After a slight delay due to the MLB lockout, Phillies fans have a lot to look forward to in the 2022 season. The team bolstered its lineup with several key additions in free agency — and another key player: the original Phillie Phanatic.
The timing couldn’t be better for one of the most popular mascots in professional sports to make its return, as the Phillies are expecting to be one of the best teams in the National League.
Over the last two seasons, the original Phanatic was MIA, replaced by a tweaked copy that fans felt lacked the real one’s charm. The temporary switch was due to a legal battle with its original designers, who sketched out the Phanatic in the 1970s based on an idea presented by the team.
The recent tangle started back in 2018, when the designers informed the Phillies they would seek a copyright renegotiation unless the team compensated them appropriately (read: millions, versus the mid-six figures they’d gotten to date). The designers even suggested they might sell the concept to another team.
In response — but before any legal action was taken by the artists — the Phillies levied a 2019 lawsuit against them in New York federal court, contending that the Phanatic’s rise to cultural icon was “the result of their creative forces and investment,” and not due to the original blueprint.
So what happened? Here’s a recap of the copyright battle over the Phillie Phanatic.

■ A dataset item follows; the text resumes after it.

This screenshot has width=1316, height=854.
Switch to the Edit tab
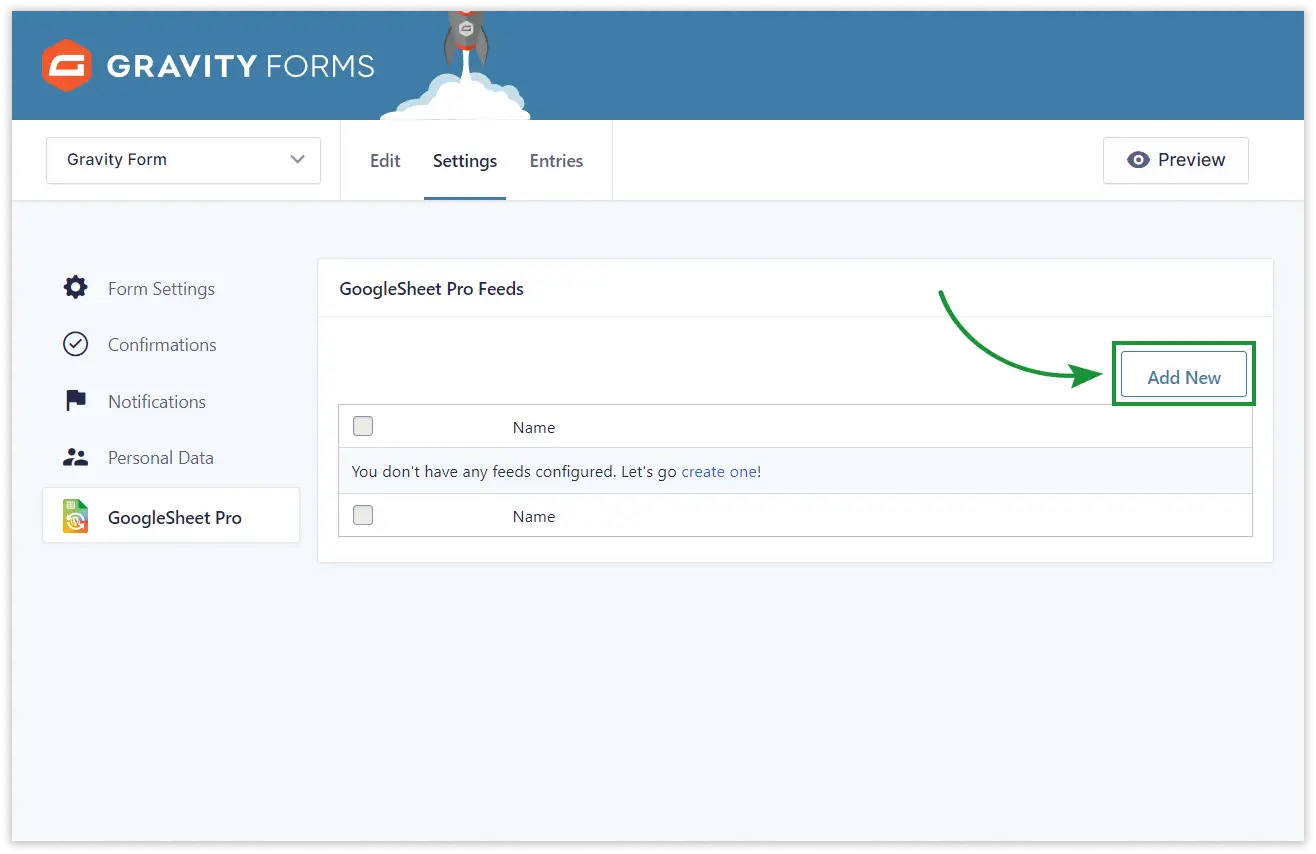[x=385, y=161]
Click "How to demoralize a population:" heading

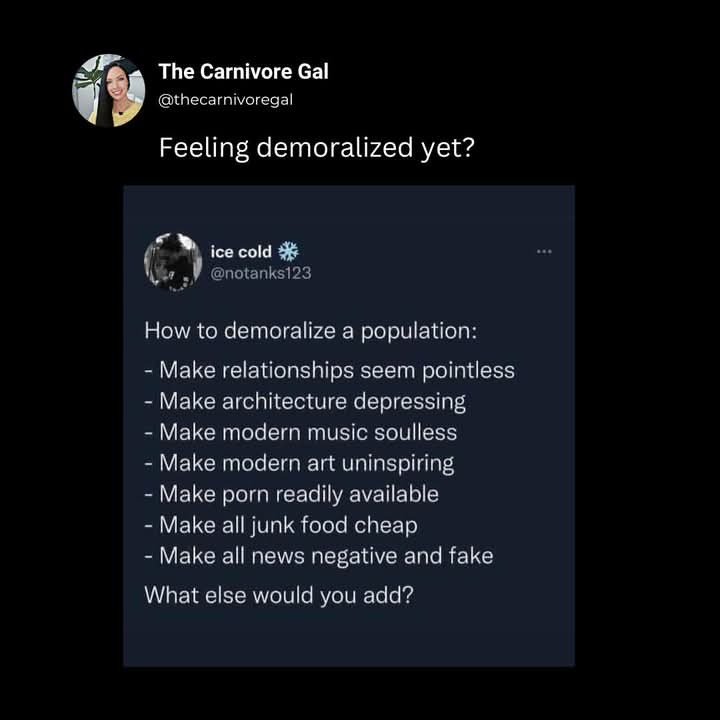point(311,331)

Who came up with the idea for the Phanatic?
Looking to move the team’s mascot game beyond Philadelphia Phil and Phillis, then-Phillies marketing director Dennis Lehman and promotions director Frank Sullivan dreamed up the snouted green animal. The pair took inspiration from the San Diego Chicken, the campy, feathered representative of the San Diego Padres.
When did the mascot debut?
The Phillie Phanatic was introduced to the public on the locally produced children’s show “Captain Noah and His Magical Ark” by then-Phillies player Tim McCarver. It debuted at Veterans Stadium on April 25, 1978, as the Phillies took on (and lost to) the Chicago Cubs.

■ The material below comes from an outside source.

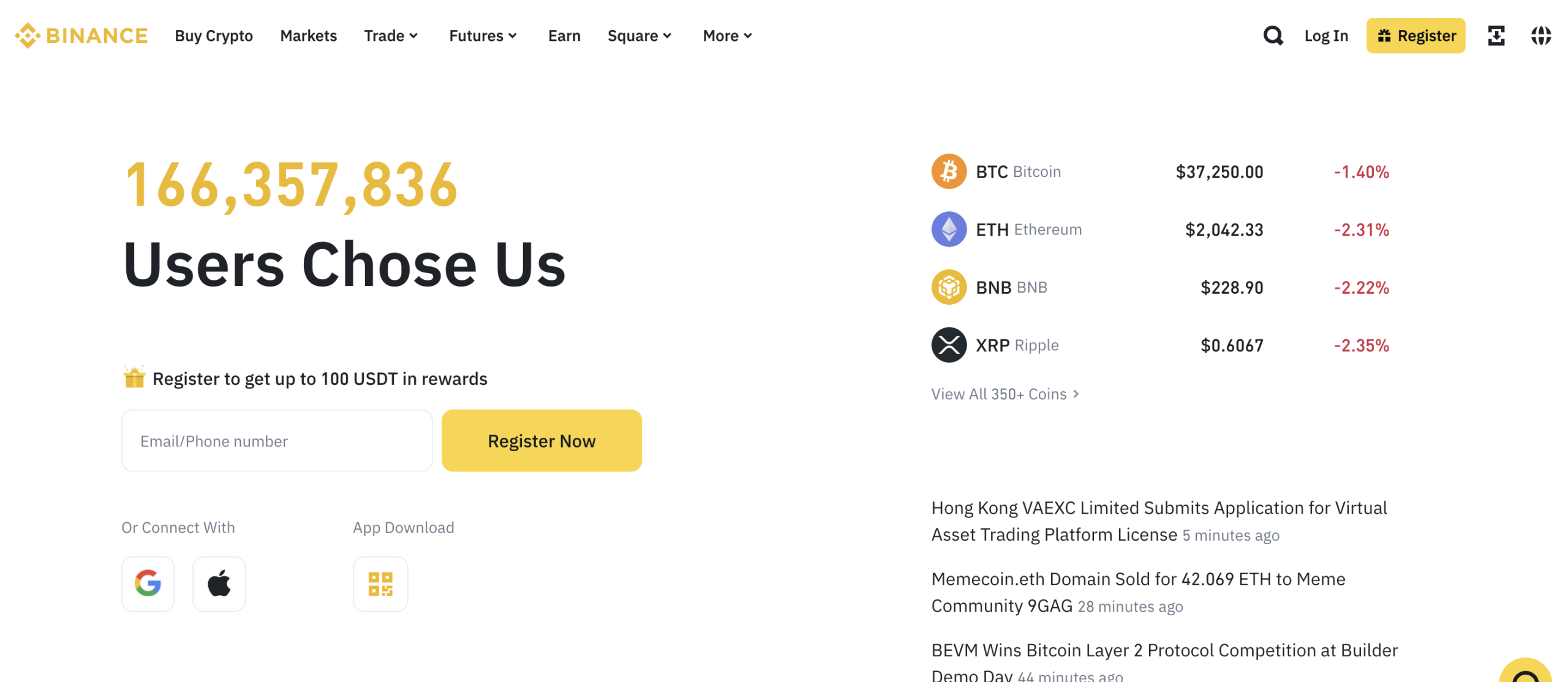Open the desktop app download icon

(x=1496, y=36)
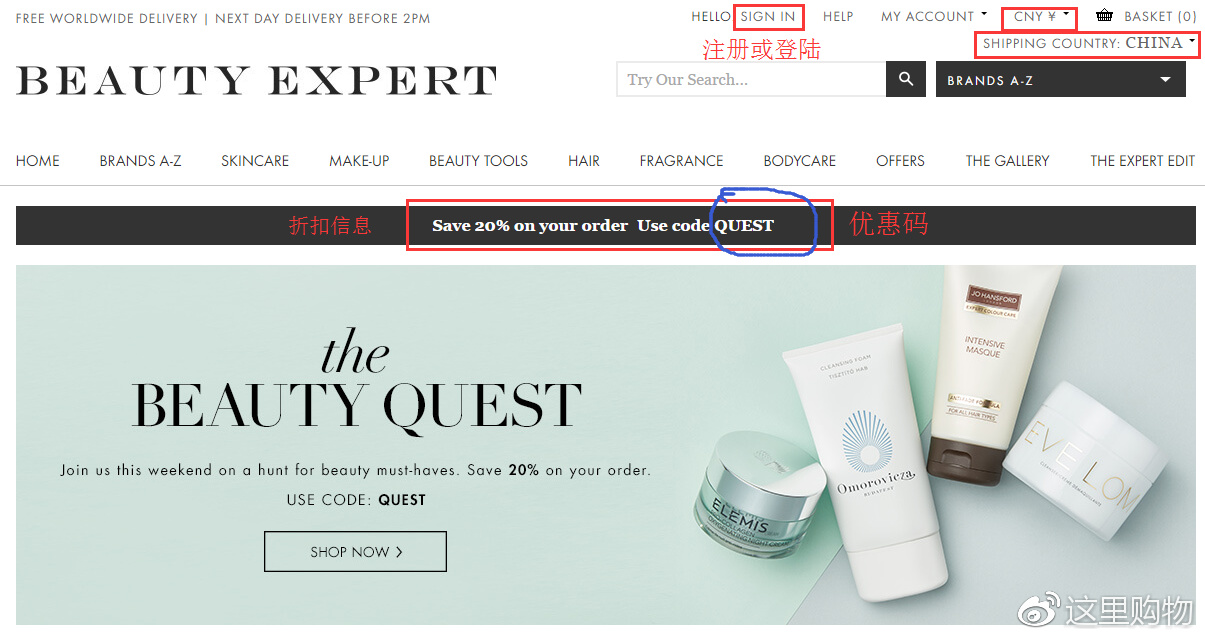
Task: Open the CNY ¥ currency dropdown
Action: [1041, 16]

As the story goes, the mascot headed out onto the field, blew kisses to the fans, then tripped and fell. The crowd roared, and a baseball slapstick hero was born. (Do you know any other mascots that would fart on a cutout of an opposing team’s fan?)
So how do the designers factor in?
Bonnie Erickson and Wayde Harrison — who designed Muppets like Miss Piggy, you knew there was a similarity there — were the artists tasked with turning Lehman and Sullivan’s loose concept into actual form. The costume they came up with reportedly cost the team $3,900.

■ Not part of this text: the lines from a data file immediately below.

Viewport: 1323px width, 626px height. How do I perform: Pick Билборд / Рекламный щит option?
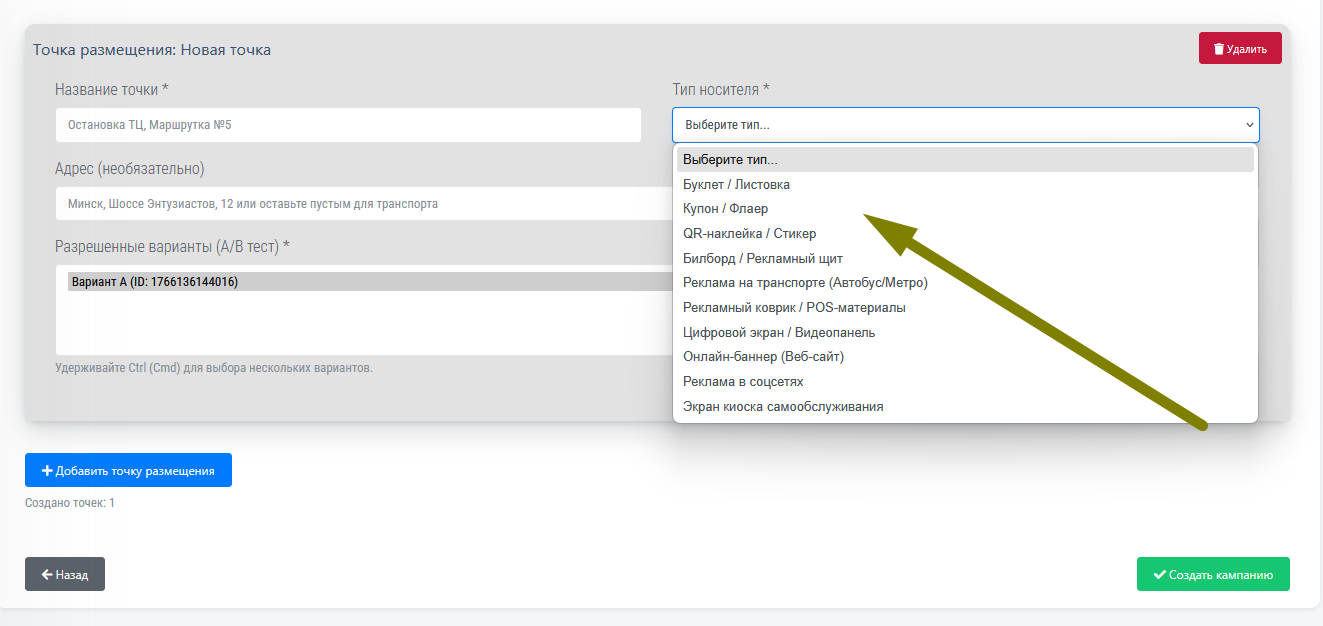(x=755, y=258)
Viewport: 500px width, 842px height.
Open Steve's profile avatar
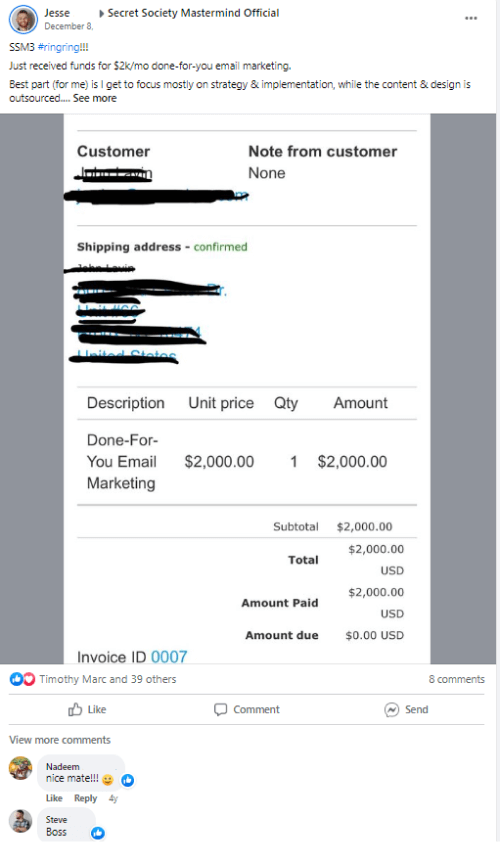click(20, 821)
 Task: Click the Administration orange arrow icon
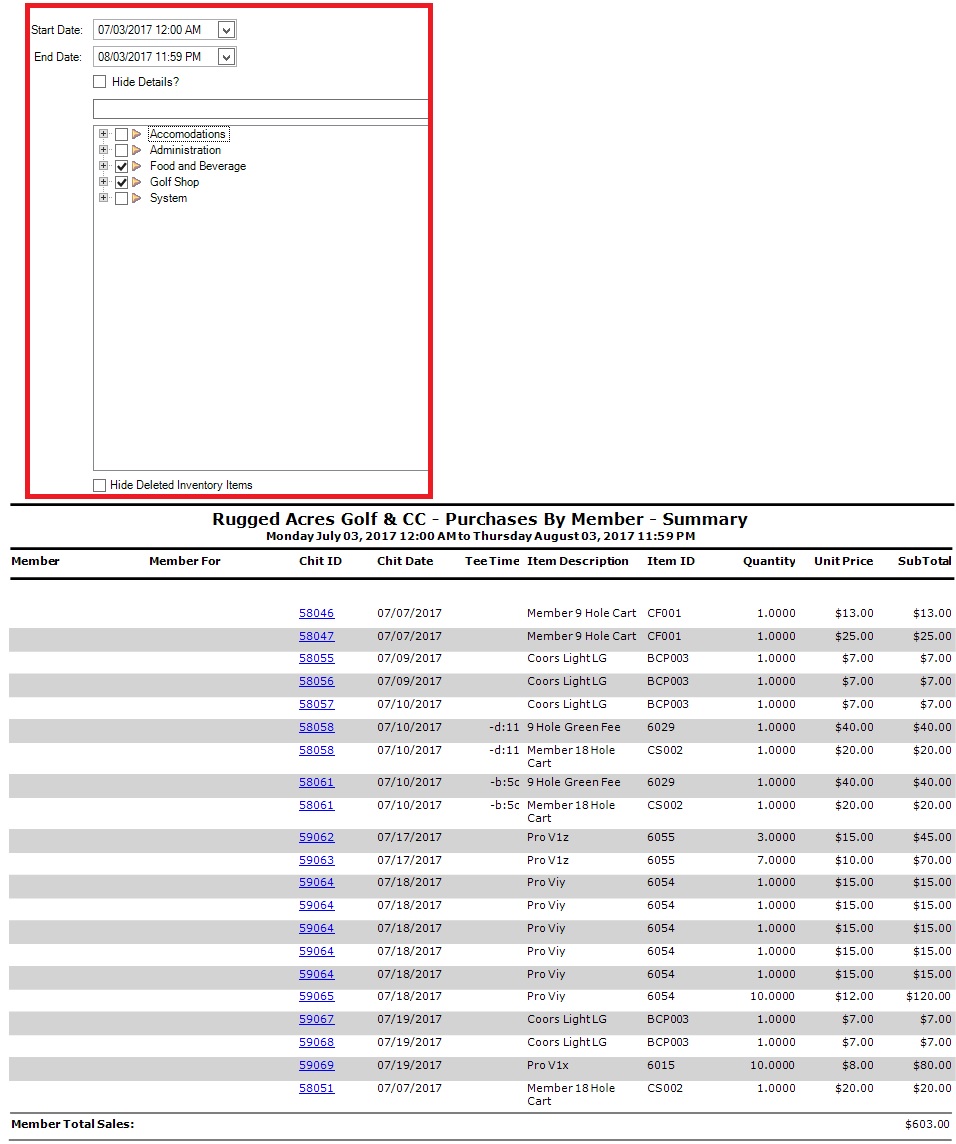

For their design, Erickson and Harrison were paid about $6,000. They also had a royalties agreement that saw them earn another $200,000 or so over the next few years.
What happened in 1984?
The Phillies, likely recognizing the growing popularity of their on-field personality, decided to purchase the full Phanatic copyright. They paid $250,000.
And then nothing for three decades?
Federal law allows artists to renegotiate licensing deals after 35 years. In the interim, the Phanatic had become a multimillion-dollar character — and Harrison/Erickson Inc. must have recognized that.
So to forestall any action on that front, the Phillies filed suit in 2019. They asked the court for a declaration that said the designers couldn’t terminate the team’s copyright interest, arguing that it was too late for the artists to place a claim on the mascot.
U.S. copyright law, the team’s attorneys said, doesn’t give authors “multiple opportunities to renegotiate grants of copyrights after they have full knowledge of the market value of the works at issue.”
In 2020, as the case wound through the courts, the Phillies rolled out a revised version of the Phanatic, one they thought avoided any of the sticky copyright issues. That didn’t sit so well with fans.
What was wrong with the revised Phanatic?
If you didn’t look closely, and know the original head-to-toe, you might not have noticed the differences between the old Phanatic and its stand-in.
But this is the most famous mascot in baseball history, so many people did know. Especially Philadelphians, who don’t take too kindly to change of any kind.
The new mascot had a slightly different color, body shape, outfit, and facial features. The overall fur was lighter green. The eyes were backed by pink stars instead of red, and there were fuller, lighter blue tufts behind the eyes. The socks and sneakers were switched, and there was a bright blue tail.
Erickson and Harrison called the new look an “affront … to Phillies fans everywhere.”
So what happened with the lawsuit?
In November 2021, the Phillies settled with Erickson/Harrison for an undisclosed amount. How much the designers got paid, the public may never know, but it cleared the way for the original Phanatic’s glorious comeback this season.